About 1 million procrastinating Ohioans were expected to file their 2013 personal income tax returns on Monday and today to beat the traditional April 15 Tax Day deadline.
Gary Gudmundson, communications director for the Ohio Department of Taxation, said 3.7 million state returns had been filed as of April 4.
“We usually have about 5.3 million filers,” Gudmundson said. He said it was pretty typical for there to be about a million people waiting until the last minute.
Many of those buzzer-beating returns will be filed electronically, which is how 92 percent of Ohioans now do their taxes — either on their own or through tax professionals.
The IRS reported more than 90 million E-filing reciepts as of April 4 this year, up nearly 2 percent over last year.
The number of people getting direct deposit refunds was also up, with more than $190 billion in refunded money paid out electronically so far this year. The average refund for those using E-filing and direct deposit was $2,923.
In Springfield on Monday, dozens of people waited in a line that snaked around the lobby of City Hall trying to file their local tax returns before the deadline.
When Stephanie Dasilva got to the front of the line just before 1 p.m., she said she’d been waiting about an hour and a half.
“There’s been people who came in (saw the line) and just left,” Dasilva said. City Hall staffers said the line had been consistently long all day.
Asked why she waited until April 14 to her return filed, Dasilva gave the same answer as most in the line, “I just forgot.”
This year, Tax Day falls one day after Ohio’s Tax Freedom Day. That’s the name given to the day on which Ohioians have worked enough hours to cover their federal, state and local tax burden for the year.
According to non-partisan research group The Tax Foundation, this year Americans will pay $3 trillion in federal taxes and $1.5 trillion in state and local taxes, for a total bill of more than $4.5 trillion, or 30.2 percent of the nation’s income.
The Ohio Department of Taxation has extended hours for their personal income tax help line. Agents are available to answer questions from 8 a.m.-7 p.m. today at 1-800-282-1780. More resources for tax help can be found at http://www.tax.ohio.gov.
Those wishing to get a federal filing extension can apply through midnight tonight.
Need a treat after beating the deadline? Arby’s restaurants are once again offering free curly fries on tax day. Get the coupon at: http://coupon.arbys.com/taxday/. Also, participating McDonald’s restaurants will offer a Tax Relief Day deal as well. Purchase a Big Mac or Quarter Pounder with Cheese and receive a second sandwich for $0.15.
The Springfield News-Sun is committed to reporting how local, state and federal government agencies are spending your tax dollars. I-Team reporter Katie Wedell is dedicated to covering goverment spending in Clark and Champaign counties. If you have a tip about government waste or fraud, contact her at (937) 328-0353 or call the I-Team tipline at (937) 225-2251.

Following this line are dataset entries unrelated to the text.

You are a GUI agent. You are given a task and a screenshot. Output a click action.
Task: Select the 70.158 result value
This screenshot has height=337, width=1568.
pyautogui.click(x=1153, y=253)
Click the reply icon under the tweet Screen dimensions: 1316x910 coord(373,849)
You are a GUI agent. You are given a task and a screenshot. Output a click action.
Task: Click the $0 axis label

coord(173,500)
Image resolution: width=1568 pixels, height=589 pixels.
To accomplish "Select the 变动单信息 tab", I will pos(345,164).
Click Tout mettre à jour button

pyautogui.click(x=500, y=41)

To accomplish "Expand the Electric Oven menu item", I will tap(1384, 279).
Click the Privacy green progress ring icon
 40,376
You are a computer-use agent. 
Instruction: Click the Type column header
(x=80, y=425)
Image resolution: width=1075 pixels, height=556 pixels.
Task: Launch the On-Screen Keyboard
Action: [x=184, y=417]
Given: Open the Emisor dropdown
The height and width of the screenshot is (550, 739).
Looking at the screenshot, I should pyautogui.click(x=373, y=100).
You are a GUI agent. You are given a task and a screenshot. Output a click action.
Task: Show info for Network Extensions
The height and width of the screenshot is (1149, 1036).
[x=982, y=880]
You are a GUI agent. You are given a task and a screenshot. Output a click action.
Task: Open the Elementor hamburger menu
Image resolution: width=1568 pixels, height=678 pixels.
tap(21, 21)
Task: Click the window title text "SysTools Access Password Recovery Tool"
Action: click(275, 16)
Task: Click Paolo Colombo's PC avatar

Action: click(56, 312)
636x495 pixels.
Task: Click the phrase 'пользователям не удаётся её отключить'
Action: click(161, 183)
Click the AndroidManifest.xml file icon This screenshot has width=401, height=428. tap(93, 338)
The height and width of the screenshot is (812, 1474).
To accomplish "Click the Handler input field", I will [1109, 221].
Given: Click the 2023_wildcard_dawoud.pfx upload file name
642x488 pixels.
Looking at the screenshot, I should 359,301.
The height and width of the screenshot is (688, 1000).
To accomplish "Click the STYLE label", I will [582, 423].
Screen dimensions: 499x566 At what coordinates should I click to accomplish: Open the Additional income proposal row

Tips for last-minute filing from the Ohio Department of Taxation:
When filing electronically:
- Double-check key information such as social security numbers and bank account numbers for direct deposits.
- Make sure you fully complete the return and get a confirmation number or other acknowledgement of completion from your software program.
When filing by paper:
- Think about filing electronically. There is nothing to mail, no lines at the post office and faster processing of your return and refund.
- Include W-2’s, Tax Schedules and any supporting information to validate the tax return line entries. This helps to avoid any delays in processing.
For both filing methods:
- If you are filing a school district return, double check the amount you are claiming for withholding. Thousands of people are reporting their local tax instead of their school district, or are adding both together. This causes a delay in processing and a change in the expected refund. It can even result in a billing instead of the anticipated refund.